公爵令嬢の戸惑。
リヒテンは話終えると息をついて、僕が知っているのはだいたいこんなところです。と話を終えたけれど、わたしはもうずっと唖然としていた。
リヒテンの話によるとエル様はわたしを生かすために自分を犠牲にしていたように聞こえてしまう。

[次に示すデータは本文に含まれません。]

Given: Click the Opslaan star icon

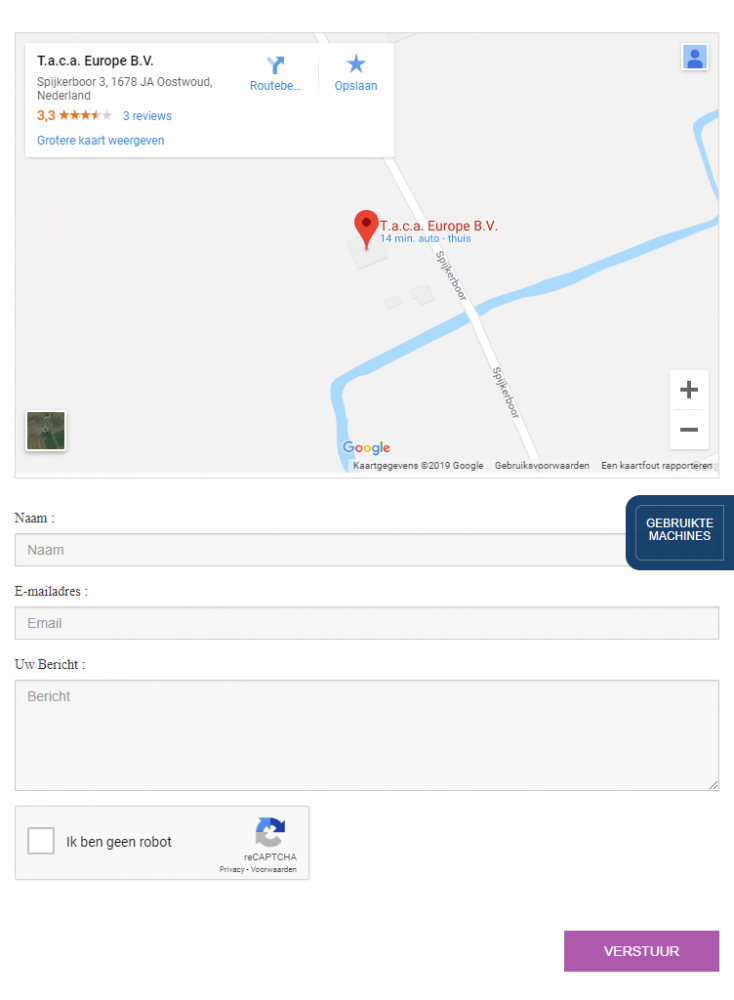Looking at the screenshot, I should (x=356, y=64).
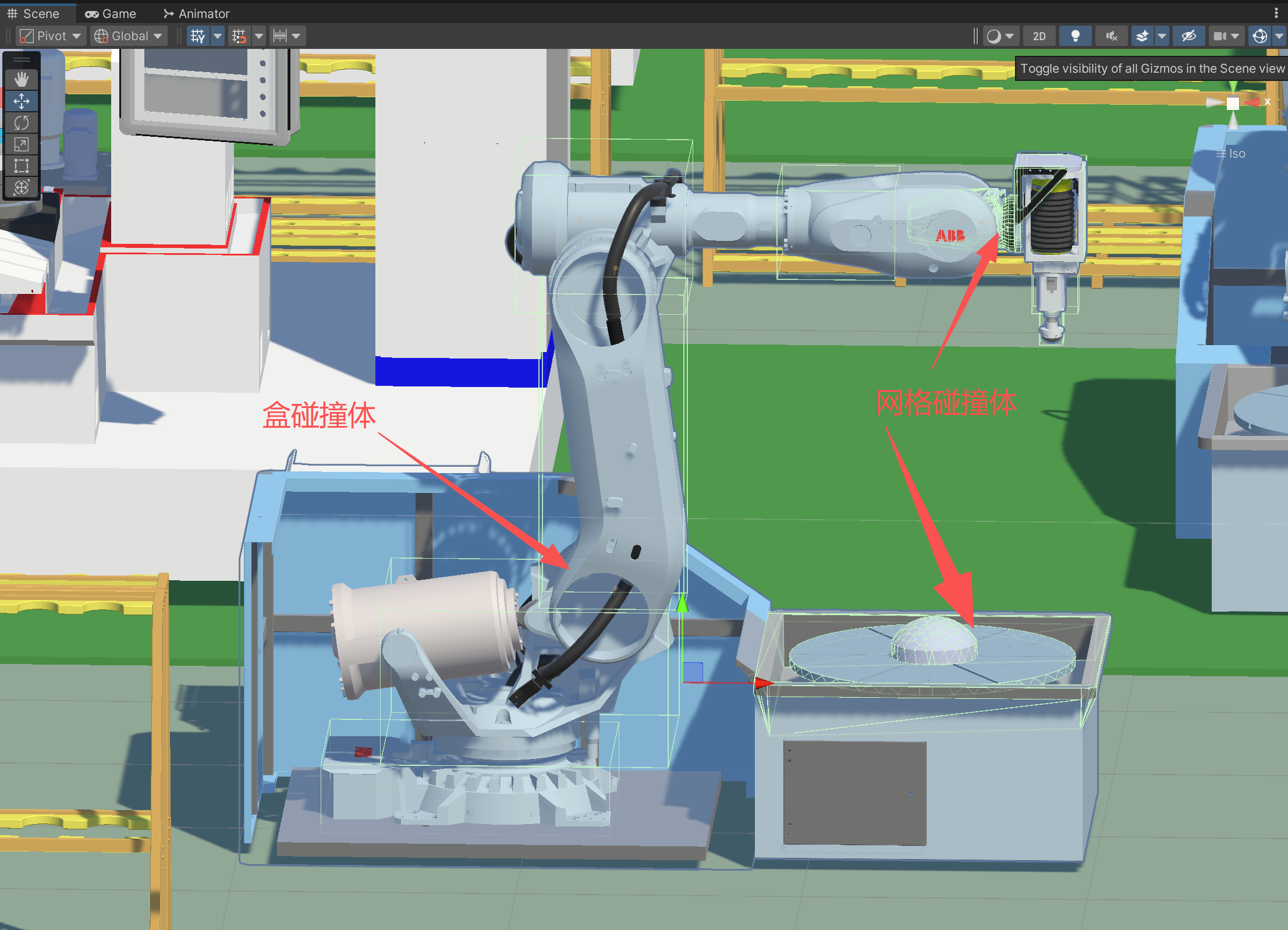The height and width of the screenshot is (930, 1288).
Task: Toggle scene audio mute button
Action: pos(1111,36)
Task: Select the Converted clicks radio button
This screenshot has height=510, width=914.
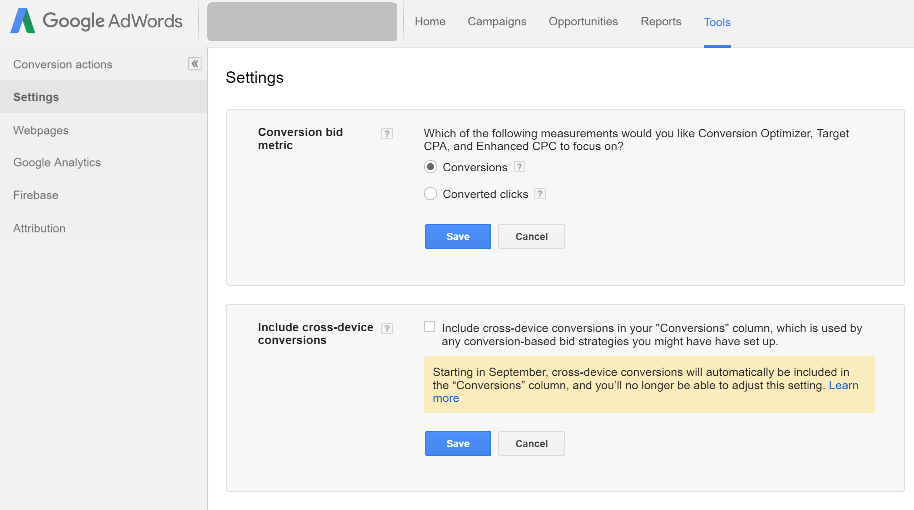Action: click(431, 194)
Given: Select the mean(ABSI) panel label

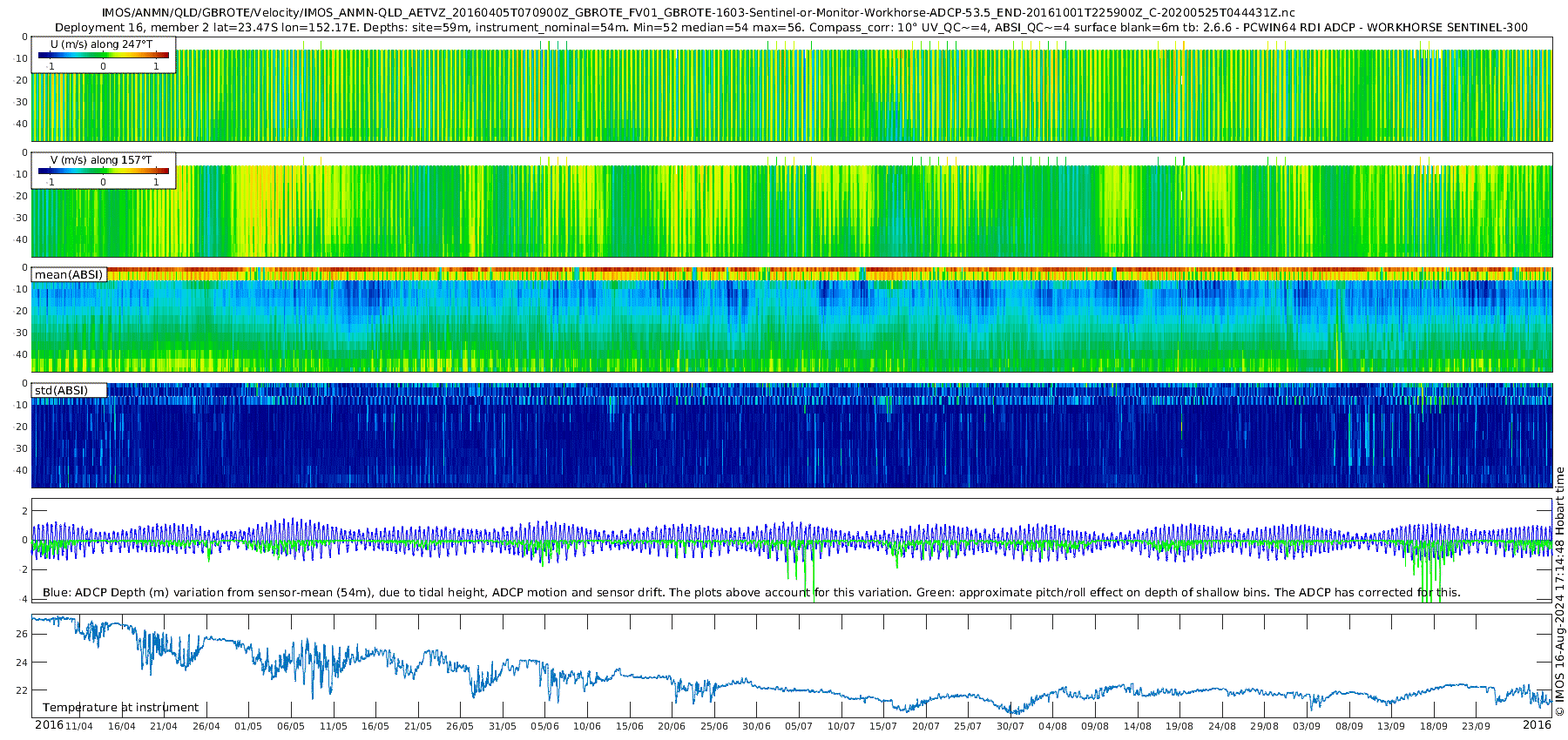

自意識過剰なのかもしれないけれど、どうしてもそう思えてしまうのだ。
なんで、どうしてと頭の中は疑問だらけでうまく考えがまとまらない。
だって、エル様はわたしのことを嫌っていたはずだもの。
あの憎々しげな表情と突き放すような態度は忘ようがない。
それとも、あれさえもフィルメリア様からわたしを守るための演技だったというの?
だとしたらいったいなぜ?
わたしが曲がりなりにも婚約者だったから?
幼馴染として情をかけてくれていたの?
そんな理由で自分を犠牲にされるなんてあまりにも出来すぎている。
では、わたしがルーファス公爵家の娘だから…?
王族として余計な争いの火種にならないよう、貴族のパワーバランスを崩さないように?
そう考えるのが1番現実的だ。
そう、きっと王族として自分を犠牲にしてまで守らなければならなかったからわたしのことが憎かったのだ。
彼は優秀と謳われたエルレイン様、そして第2王子だ。
馬鹿でないししょうもない理由で自分の身を危険に晒すほど暇ではないはずである。
だってリヒテンの話を聞く限り、わたしが王室の茶会で最初に毒を盛られた時に呆気なく死んでいたらそれで済んでいた話なのである。

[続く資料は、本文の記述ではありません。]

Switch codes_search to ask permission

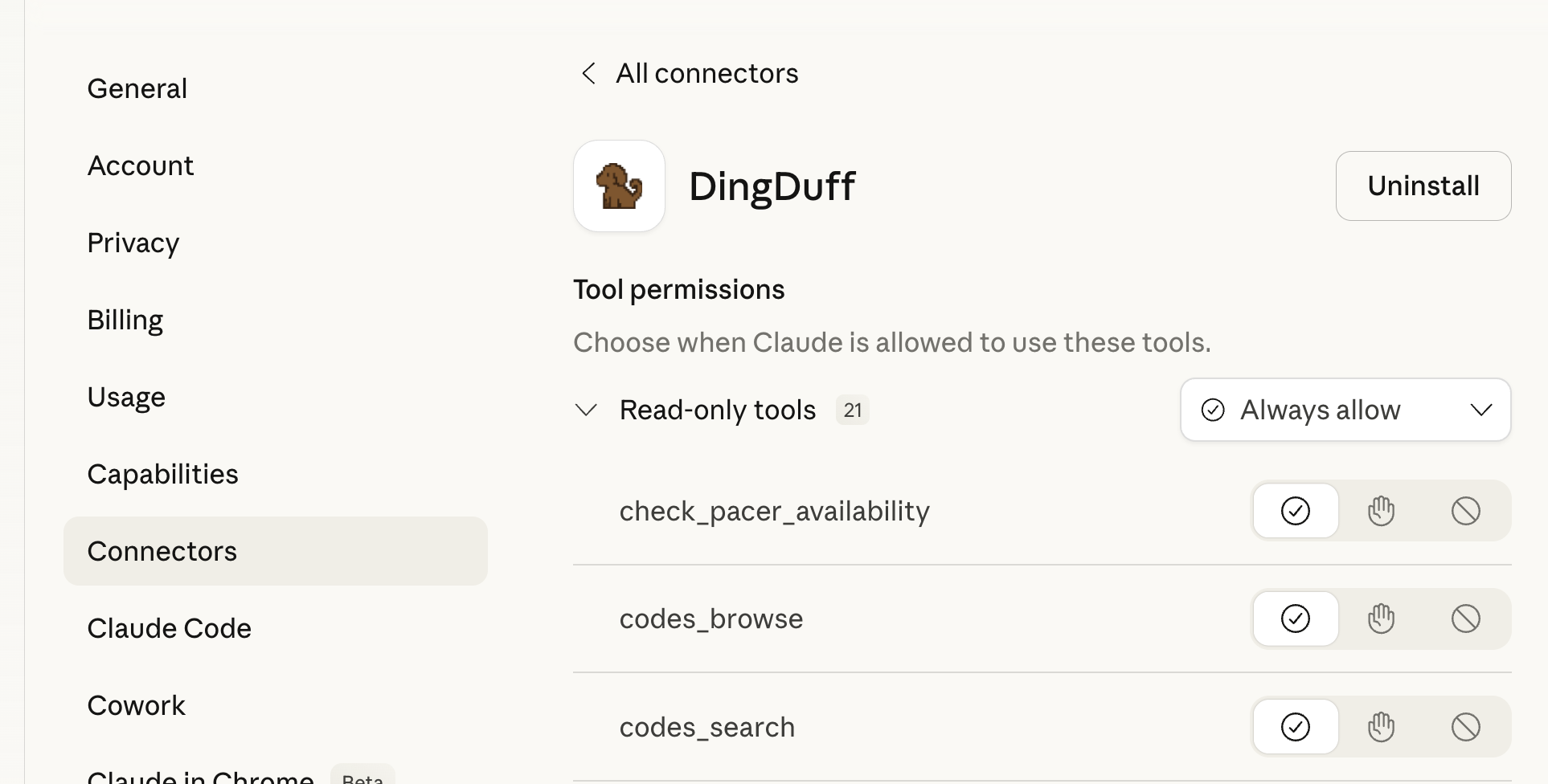tap(1381, 726)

わたしが公爵家の娘だったから、そしてルーファス家の娘だったから。
そのせいで彼は自らを犠牲にするほかなかった。
エル様の未来はわたしが生き延びたからこそ変わってしまったらしい。
彼が勝手にやったことだと知らぬ存ぜぬと言ってしまうのは簡単だけれど、国のためだと言われればそれはきっとそれは必要なことだったのだろう。
わたしはわたしである前にルーファス公爵家の人間なのだから、わたしの生には少なからず役割があって責任がある。
そしてなにより、簡単に流せるほど軽い話ではない。
「それから姉さん、これをお父様から預かってきました。
内容は知りませんがこのタイミングで渡すものですからね。」
リヒテンが差し出したそれは封筒だった。
ルーファス家の封蝋のついたそれは何も書いていない。
毎週手紙のやり取りをしているお父様からわざわざ手渡しで手紙?
「ハーディスト伯爵は姉さんに一生この話をする気はないようでしたから、あなたが気に病むというなら忘れてもいいと思いますよ。
確かにハーディスト伯爵により姉さんは守られていたようですが、他にやりようはあったのかもしれません。
ハーディスト伯爵がひとりで勝手にしてきたことです。」
じゃあ、僕はさすがにちよっと休んできます。
リヒテンはそういって立ち上がると部屋を出ていってしまった。
リヒテンを見送ってからわたしは震える手で封を切る。
もう訳が分からない。
エル様に生かされていたわたしはつまり、彼の自由を犠牲に何も知らずにのほほんとそんな彼を知ろうともせず過ごしてきたということなのか。
バンスの言っていた人物のことが漸くわかった気がした。